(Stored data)

= Beginning of Section =

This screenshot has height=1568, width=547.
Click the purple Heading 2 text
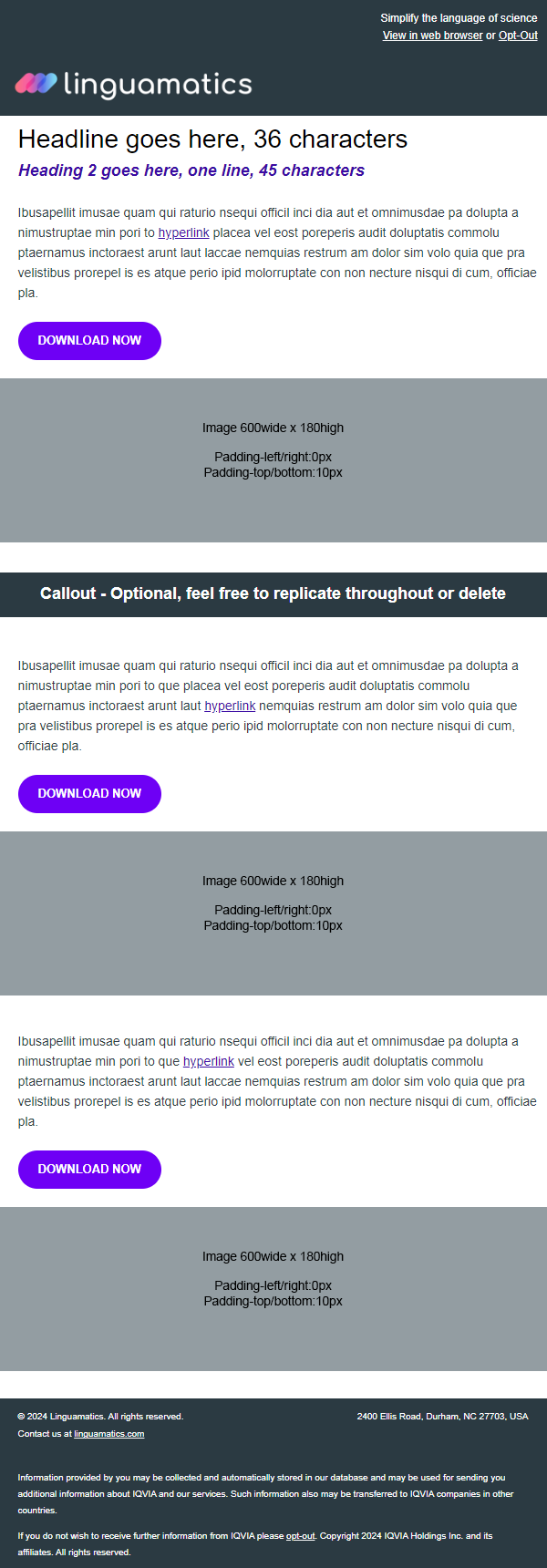coord(191,170)
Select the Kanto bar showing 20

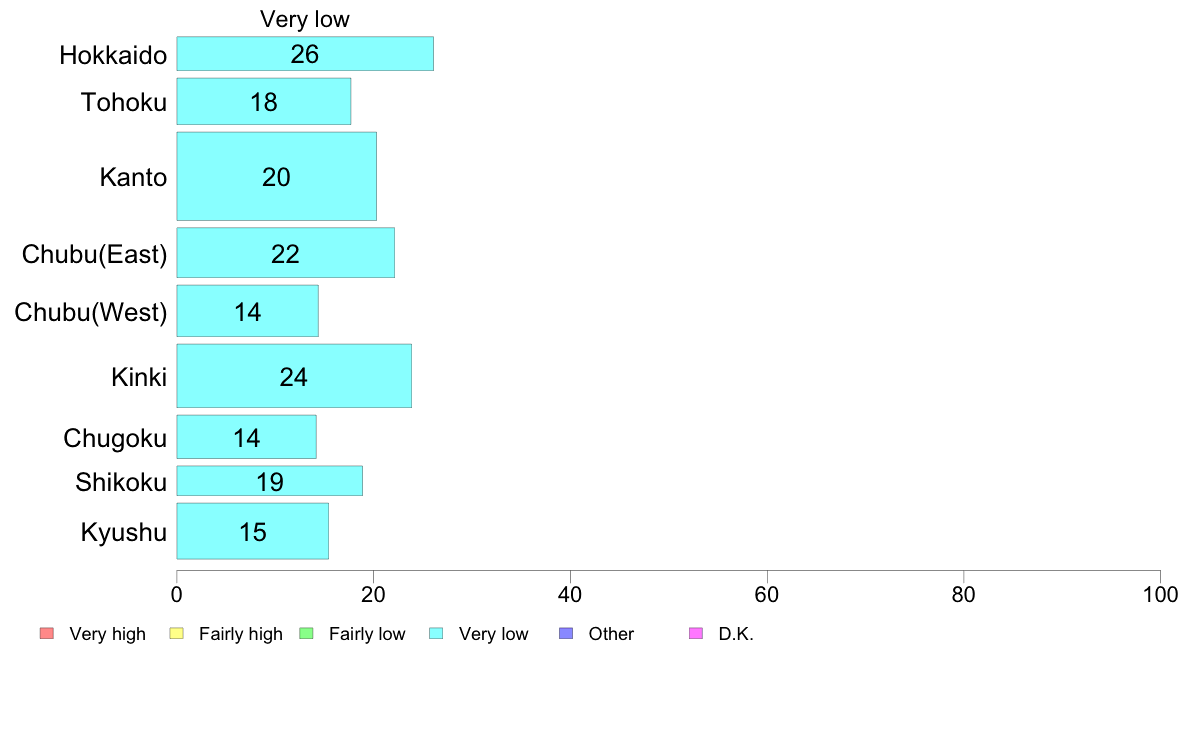click(x=277, y=177)
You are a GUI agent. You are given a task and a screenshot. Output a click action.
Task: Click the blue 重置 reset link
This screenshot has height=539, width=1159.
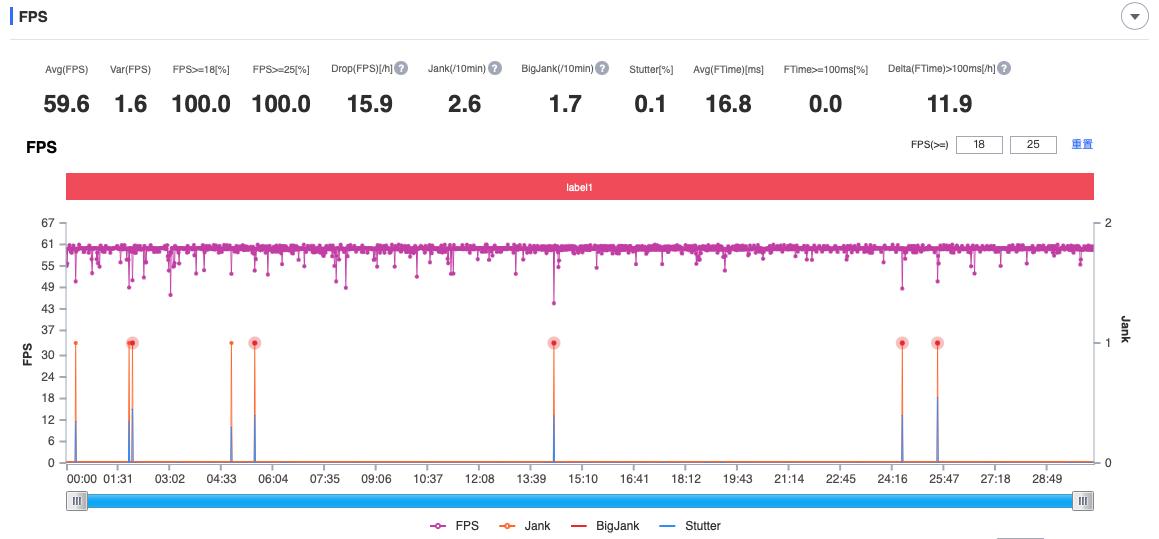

= End of Section =

> **YOUR GOAL**
The data above must be written out again without alteration, and the pictures in them must be excluded.

> **ANSWER**
This screenshot has height=1568, width=547.
Click the purple Heading 2 text
coord(191,170)
Select the Kanto bar showing 20

click(x=277, y=177)
You are a GUI agent. You are given a task and a screenshot. Output a click action.
Task: Click the blue 重置 reset link
This screenshot has height=539, width=1159.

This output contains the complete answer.